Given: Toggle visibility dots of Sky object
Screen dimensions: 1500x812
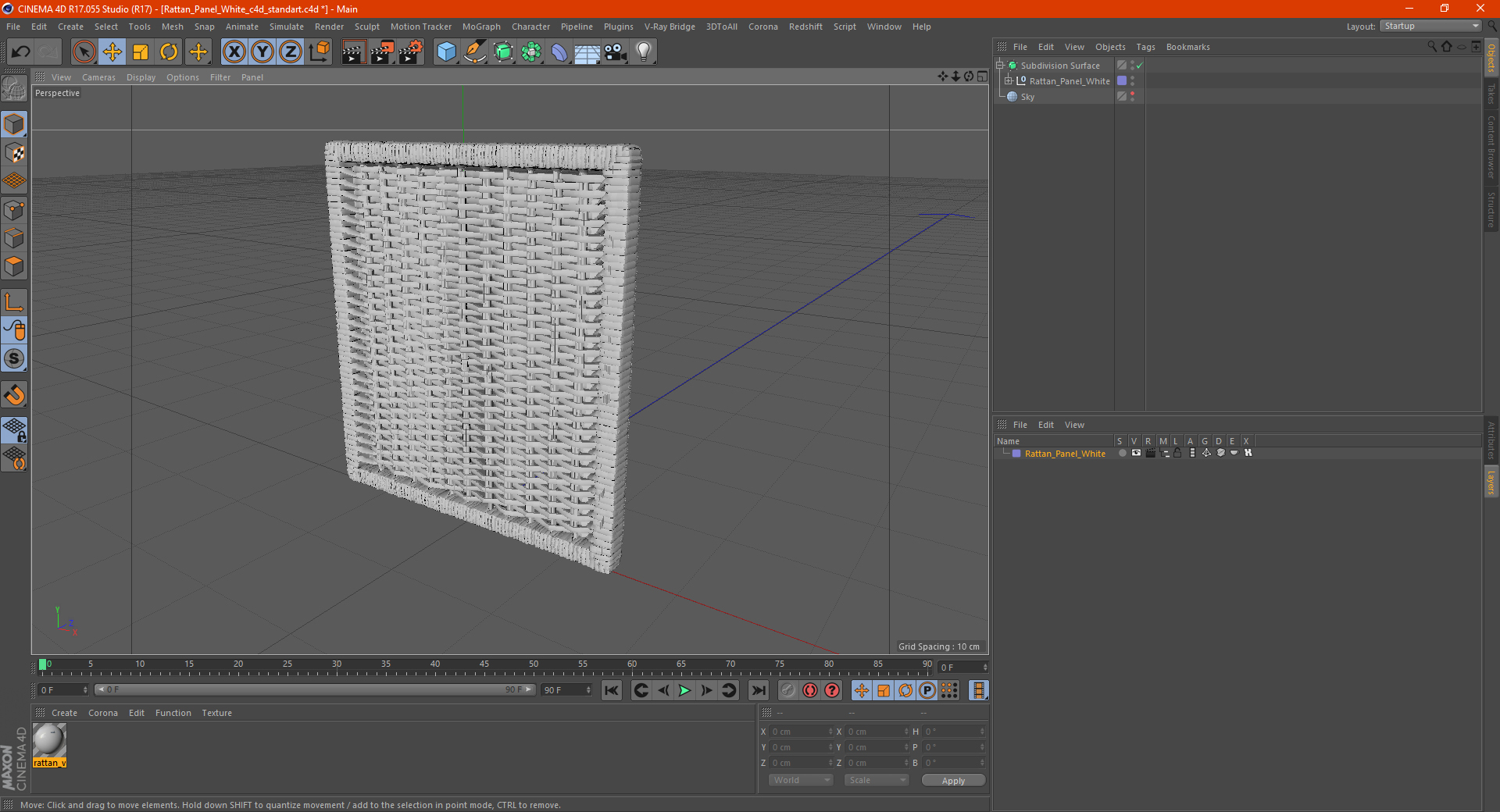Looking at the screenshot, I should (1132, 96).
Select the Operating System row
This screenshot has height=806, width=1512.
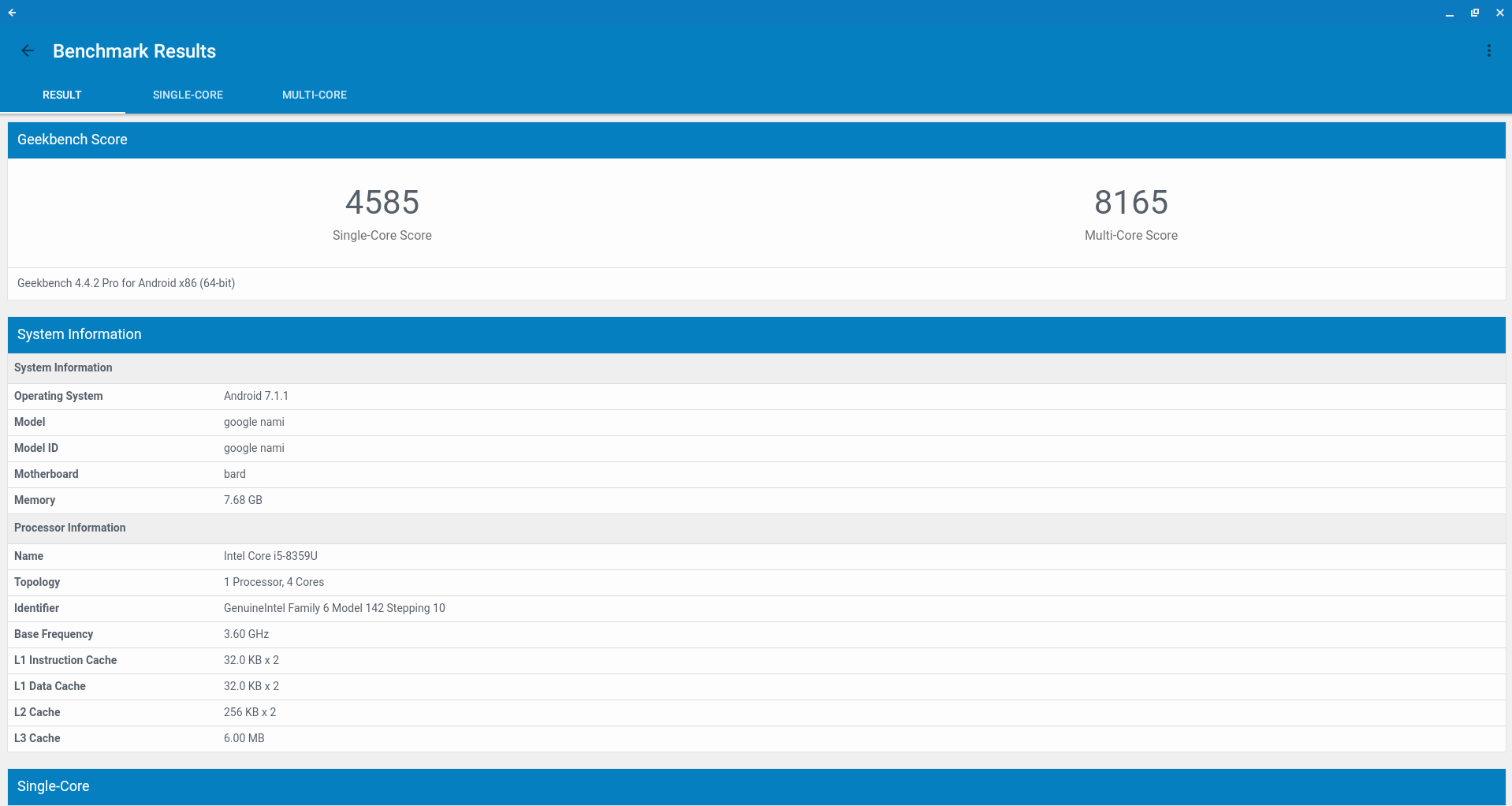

...

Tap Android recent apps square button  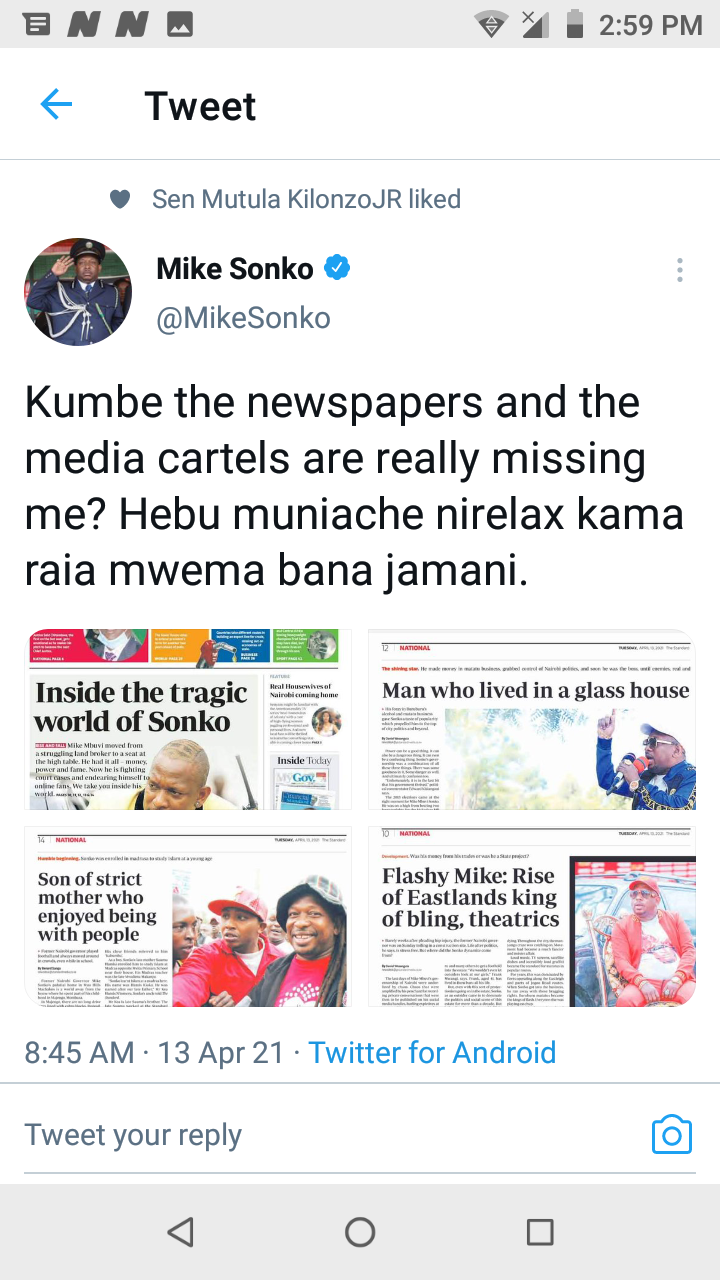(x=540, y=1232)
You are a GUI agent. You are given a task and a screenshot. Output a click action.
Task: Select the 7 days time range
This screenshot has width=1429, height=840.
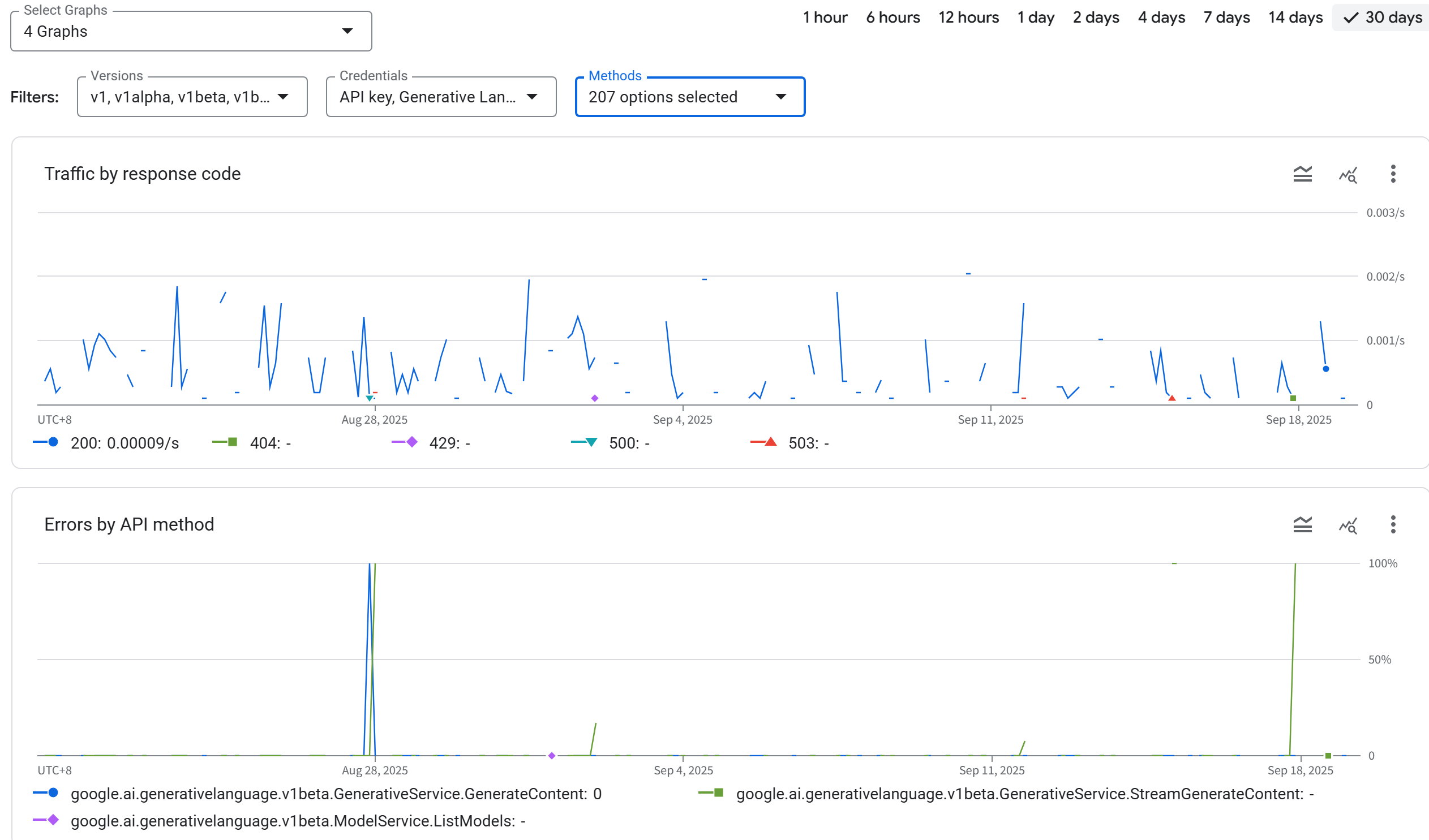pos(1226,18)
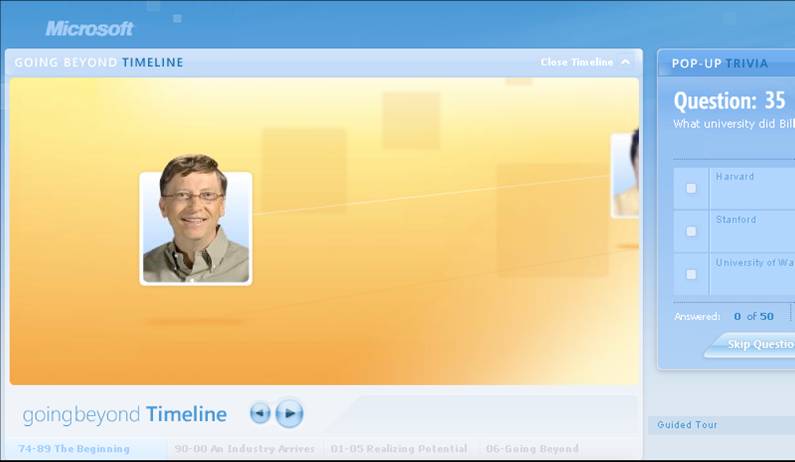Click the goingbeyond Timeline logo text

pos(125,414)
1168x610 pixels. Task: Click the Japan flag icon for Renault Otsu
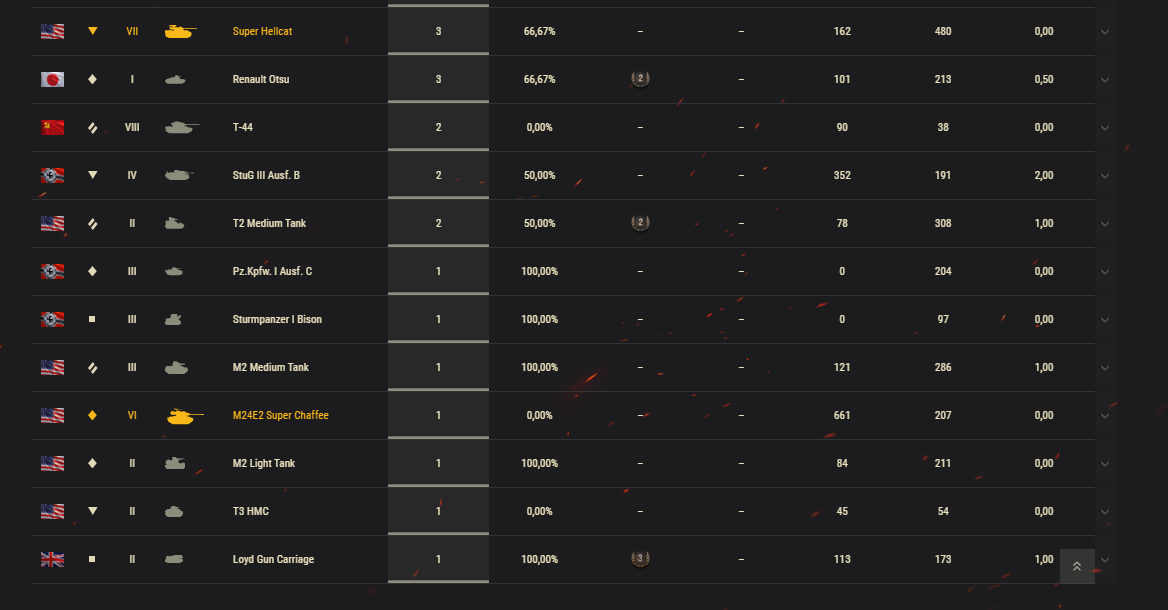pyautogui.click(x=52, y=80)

--- How to complete this task ---
Only lines that hold the string "Select" belong in the answer, so copy every one of them from the records.

--- Result of the task ---
Select the Operating System row
Task: Select the 7 days time range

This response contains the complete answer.